S’agissant des affaires qui ont émaillé le début du mandat d’IBK, «avion, marchés d’armement, engrais», et sur lesquelles ses collègues de l’opposition ont été plus audibles que lui, l’ancien Premier ministre soutient «les FARE, en tant que parti d’opposition de seconde génération, travaillent à construire une alternative politique crédible. C’est ça notre objectif».
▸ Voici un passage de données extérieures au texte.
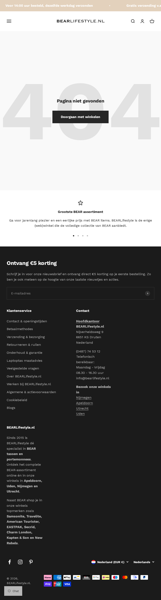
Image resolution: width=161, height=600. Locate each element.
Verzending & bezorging (26, 337)
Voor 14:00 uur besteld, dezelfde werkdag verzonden (47, 6)
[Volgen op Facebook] (9, 562)
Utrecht (82, 408)
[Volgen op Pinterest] (31, 562)
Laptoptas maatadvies (24, 361)
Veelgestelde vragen (23, 368)
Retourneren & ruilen (24, 345)
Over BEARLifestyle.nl (24, 376)
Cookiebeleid (17, 400)
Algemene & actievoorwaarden (31, 392)
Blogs (11, 408)
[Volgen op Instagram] (20, 562)
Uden (80, 414)
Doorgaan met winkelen (80, 117)
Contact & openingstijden (27, 321)
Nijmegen (83, 397)
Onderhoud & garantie (24, 353)
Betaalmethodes (20, 329)
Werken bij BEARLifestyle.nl (29, 384)
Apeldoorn (84, 403)
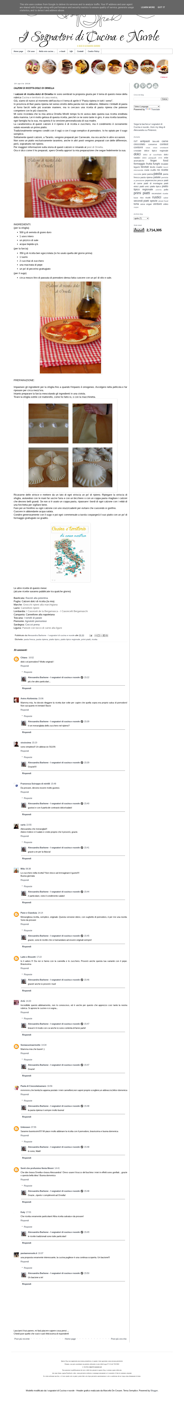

C’est pourquoi son parti se contente de dénoncer ce qui ne va pas dans le sens de l’intérêt du Mali ou qui n’est pas acceptable. Selon son Président, le crédo reste et demeure de faire la politique autrement. «Nous ne pouvons penser la politique si ce n’est autrement, si elle n’est pas au service de la cité, si nous ne sommes pas redevables à nos concitoyens.
Nous devons travailler à l’émergence d’une citoyenneté engagée et active. Nous pensons que, sans une certaine éthique, sans une certaine morale, la politique ne sera que caricature». Voilà la profession de foi de Modibo Sidibé dans son interview aux Echos.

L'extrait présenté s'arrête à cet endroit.